WHAT YOU SHOULD DO:
Format the lines from the start of the records through the line holding "(1460, 45).", inclusive, as a Markdown table with the columns "No." and "Line", leaving out blank lines.

Item-finding records:

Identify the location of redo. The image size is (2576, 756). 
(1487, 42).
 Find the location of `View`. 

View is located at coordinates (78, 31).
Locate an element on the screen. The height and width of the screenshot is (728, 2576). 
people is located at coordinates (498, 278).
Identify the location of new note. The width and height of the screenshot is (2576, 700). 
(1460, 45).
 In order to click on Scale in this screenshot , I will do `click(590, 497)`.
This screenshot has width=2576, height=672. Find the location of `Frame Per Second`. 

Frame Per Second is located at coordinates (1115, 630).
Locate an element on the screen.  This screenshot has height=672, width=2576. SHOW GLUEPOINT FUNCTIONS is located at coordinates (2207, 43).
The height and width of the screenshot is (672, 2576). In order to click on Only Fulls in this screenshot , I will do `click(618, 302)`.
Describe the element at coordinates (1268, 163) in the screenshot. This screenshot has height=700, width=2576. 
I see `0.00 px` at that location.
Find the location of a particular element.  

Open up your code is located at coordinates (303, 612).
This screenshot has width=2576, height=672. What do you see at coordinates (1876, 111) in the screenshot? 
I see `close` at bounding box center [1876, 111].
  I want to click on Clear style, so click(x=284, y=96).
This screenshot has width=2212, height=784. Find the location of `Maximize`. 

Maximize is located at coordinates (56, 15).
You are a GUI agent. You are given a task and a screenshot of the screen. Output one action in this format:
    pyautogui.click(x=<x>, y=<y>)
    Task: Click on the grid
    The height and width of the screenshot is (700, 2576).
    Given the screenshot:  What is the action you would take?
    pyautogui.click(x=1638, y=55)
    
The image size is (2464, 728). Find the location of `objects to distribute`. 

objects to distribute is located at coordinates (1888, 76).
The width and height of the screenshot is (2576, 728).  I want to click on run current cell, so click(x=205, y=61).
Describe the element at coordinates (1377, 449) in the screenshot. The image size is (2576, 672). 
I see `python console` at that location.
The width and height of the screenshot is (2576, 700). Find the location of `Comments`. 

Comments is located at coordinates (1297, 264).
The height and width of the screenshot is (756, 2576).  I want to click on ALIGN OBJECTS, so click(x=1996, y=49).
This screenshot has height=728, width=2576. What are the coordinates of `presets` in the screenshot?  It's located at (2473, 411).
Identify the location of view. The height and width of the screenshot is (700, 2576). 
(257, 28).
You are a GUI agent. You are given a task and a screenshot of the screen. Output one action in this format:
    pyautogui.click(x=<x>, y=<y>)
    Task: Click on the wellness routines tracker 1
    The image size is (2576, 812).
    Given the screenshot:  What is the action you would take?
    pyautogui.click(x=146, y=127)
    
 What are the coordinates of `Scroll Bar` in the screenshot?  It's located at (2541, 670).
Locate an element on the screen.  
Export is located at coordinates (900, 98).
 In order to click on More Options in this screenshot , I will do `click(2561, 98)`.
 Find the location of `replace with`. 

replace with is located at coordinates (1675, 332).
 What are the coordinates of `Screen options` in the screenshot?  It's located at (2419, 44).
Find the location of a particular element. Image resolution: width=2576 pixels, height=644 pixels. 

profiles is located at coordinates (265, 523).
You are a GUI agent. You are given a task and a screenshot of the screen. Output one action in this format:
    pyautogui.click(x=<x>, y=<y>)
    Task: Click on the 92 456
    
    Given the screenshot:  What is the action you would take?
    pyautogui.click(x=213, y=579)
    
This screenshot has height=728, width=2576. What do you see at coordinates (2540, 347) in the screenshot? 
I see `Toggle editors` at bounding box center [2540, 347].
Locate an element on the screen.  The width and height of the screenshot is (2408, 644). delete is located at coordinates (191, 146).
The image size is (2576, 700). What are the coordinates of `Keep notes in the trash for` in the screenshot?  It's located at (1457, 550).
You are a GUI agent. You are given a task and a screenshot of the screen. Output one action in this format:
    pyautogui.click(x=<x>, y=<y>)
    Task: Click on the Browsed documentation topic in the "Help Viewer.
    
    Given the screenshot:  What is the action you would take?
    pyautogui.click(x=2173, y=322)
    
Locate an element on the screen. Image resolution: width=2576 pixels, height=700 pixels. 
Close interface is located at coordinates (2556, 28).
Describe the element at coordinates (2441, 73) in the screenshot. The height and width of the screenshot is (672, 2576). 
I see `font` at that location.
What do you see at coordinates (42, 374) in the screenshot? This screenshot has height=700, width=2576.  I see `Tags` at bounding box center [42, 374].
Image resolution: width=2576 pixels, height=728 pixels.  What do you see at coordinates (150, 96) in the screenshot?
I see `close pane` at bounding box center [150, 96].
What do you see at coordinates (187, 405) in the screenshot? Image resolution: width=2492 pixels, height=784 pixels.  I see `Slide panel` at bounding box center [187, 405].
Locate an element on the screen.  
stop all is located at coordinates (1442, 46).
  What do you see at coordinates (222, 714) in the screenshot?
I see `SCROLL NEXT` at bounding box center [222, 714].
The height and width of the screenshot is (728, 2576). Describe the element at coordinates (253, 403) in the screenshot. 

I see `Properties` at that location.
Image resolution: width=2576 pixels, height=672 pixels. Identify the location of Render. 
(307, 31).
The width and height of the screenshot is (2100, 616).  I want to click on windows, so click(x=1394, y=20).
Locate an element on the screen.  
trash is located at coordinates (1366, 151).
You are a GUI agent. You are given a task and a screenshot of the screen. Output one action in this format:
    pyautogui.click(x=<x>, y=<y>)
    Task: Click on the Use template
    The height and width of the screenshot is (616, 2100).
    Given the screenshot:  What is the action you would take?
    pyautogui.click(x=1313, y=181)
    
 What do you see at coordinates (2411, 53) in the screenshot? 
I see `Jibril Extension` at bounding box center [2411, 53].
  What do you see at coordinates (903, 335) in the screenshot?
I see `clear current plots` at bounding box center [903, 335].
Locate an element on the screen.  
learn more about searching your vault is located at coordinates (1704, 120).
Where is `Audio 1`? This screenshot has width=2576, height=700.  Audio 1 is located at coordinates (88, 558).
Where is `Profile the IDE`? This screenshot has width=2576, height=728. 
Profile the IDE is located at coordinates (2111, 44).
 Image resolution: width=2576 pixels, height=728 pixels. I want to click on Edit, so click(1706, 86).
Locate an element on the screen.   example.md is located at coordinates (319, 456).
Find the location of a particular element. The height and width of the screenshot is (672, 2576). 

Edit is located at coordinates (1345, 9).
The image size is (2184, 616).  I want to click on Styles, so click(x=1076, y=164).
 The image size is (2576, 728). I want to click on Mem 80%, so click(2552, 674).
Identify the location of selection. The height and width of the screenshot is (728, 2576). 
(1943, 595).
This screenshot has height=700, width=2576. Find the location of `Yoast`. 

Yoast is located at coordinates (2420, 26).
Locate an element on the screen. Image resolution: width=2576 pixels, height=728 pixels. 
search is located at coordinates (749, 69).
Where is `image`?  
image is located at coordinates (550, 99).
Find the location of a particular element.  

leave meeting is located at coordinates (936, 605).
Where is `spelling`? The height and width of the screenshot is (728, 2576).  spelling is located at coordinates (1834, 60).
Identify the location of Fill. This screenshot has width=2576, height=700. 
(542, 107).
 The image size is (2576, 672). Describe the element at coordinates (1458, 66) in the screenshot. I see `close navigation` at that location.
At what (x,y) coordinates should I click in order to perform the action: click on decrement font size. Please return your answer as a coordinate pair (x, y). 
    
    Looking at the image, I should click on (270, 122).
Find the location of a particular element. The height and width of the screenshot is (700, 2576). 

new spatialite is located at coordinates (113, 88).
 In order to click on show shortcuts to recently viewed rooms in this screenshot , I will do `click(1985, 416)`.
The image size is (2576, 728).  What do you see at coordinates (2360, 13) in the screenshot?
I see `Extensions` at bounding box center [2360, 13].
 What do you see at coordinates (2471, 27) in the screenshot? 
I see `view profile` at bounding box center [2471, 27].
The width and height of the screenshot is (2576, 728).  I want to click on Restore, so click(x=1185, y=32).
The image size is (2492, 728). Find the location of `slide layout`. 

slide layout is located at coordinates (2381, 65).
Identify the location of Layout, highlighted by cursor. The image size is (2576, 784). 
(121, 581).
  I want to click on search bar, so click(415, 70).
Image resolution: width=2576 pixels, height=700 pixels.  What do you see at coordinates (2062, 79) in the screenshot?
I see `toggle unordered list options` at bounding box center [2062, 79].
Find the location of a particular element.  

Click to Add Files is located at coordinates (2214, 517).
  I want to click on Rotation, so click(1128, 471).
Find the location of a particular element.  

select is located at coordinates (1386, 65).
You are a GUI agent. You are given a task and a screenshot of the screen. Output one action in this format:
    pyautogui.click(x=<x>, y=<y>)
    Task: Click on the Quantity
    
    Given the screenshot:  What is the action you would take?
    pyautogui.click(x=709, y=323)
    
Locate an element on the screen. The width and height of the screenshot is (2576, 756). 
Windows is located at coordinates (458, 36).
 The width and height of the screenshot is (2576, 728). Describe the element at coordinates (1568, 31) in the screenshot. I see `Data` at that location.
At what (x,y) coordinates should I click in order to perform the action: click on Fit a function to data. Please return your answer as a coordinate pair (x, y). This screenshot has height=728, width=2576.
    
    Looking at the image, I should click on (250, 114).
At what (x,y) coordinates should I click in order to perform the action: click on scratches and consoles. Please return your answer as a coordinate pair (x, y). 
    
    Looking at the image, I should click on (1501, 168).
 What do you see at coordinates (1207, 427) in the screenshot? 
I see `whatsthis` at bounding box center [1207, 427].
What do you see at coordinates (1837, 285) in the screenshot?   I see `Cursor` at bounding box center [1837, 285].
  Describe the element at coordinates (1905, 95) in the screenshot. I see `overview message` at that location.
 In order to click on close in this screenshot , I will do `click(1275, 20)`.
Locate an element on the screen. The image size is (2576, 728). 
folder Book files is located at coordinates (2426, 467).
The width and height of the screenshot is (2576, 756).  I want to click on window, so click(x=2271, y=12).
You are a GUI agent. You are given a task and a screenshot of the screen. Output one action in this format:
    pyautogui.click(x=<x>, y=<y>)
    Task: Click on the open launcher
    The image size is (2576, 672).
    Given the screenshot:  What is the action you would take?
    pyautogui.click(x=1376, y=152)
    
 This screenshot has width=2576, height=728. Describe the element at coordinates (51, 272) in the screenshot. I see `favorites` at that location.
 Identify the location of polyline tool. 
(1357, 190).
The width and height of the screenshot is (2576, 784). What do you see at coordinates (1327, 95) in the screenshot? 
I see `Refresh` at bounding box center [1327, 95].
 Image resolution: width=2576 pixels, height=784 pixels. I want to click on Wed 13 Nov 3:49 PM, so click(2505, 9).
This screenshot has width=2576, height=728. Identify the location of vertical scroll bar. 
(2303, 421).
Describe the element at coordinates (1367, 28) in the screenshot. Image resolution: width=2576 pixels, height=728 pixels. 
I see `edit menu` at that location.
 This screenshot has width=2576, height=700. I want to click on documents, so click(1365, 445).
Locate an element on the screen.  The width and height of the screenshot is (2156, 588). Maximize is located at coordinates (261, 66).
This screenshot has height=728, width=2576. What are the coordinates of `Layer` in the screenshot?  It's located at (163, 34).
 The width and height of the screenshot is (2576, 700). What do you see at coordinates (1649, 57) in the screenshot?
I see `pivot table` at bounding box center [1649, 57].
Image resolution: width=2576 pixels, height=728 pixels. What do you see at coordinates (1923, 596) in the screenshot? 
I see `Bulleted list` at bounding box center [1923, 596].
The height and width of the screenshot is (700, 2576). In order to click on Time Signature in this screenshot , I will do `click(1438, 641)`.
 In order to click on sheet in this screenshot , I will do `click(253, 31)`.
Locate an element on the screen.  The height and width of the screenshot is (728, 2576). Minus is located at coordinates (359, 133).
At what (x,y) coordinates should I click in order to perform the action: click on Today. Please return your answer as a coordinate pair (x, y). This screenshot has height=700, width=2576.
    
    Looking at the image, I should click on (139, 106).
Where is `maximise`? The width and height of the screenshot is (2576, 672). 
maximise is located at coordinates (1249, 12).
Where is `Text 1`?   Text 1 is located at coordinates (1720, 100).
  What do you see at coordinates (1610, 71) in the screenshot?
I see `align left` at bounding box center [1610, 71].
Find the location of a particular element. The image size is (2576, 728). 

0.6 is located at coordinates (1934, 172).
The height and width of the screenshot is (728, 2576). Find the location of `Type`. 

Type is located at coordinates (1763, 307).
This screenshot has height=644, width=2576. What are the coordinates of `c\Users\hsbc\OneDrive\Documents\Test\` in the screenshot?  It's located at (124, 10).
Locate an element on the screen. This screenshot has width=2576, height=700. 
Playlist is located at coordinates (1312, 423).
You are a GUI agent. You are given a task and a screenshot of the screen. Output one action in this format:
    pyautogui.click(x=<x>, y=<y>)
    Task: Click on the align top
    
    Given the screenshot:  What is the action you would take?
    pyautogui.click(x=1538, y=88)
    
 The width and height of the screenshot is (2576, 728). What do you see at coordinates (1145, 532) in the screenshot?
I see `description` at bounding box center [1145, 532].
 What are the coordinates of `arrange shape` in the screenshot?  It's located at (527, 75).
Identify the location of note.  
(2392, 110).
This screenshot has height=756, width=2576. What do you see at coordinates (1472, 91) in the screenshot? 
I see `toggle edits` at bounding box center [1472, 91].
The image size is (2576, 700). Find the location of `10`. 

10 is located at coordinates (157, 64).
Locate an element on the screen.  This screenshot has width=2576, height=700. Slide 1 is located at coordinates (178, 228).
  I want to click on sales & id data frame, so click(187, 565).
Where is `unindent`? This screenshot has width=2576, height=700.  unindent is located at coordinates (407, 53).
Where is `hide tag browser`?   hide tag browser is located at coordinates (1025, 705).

SOLUTION:
| No. | Line |
|---|---|
| 1 | Identify the location of redo. The image size is (2576, 756).  |
| 2 | (1487, 42). |
| 3 |  Find the location of `View`.  |
| 4 | View is located at coordinates (78, 31). |
| 5 | Locate an element on the screen. The height and width of the screenshot is (728, 2576).  |
| 6 | people is located at coordinates (498, 278). |
| 7 | Identify the location of new note. The width and height of the screenshot is (2576, 700).  |
| 8 | (1460, 45). |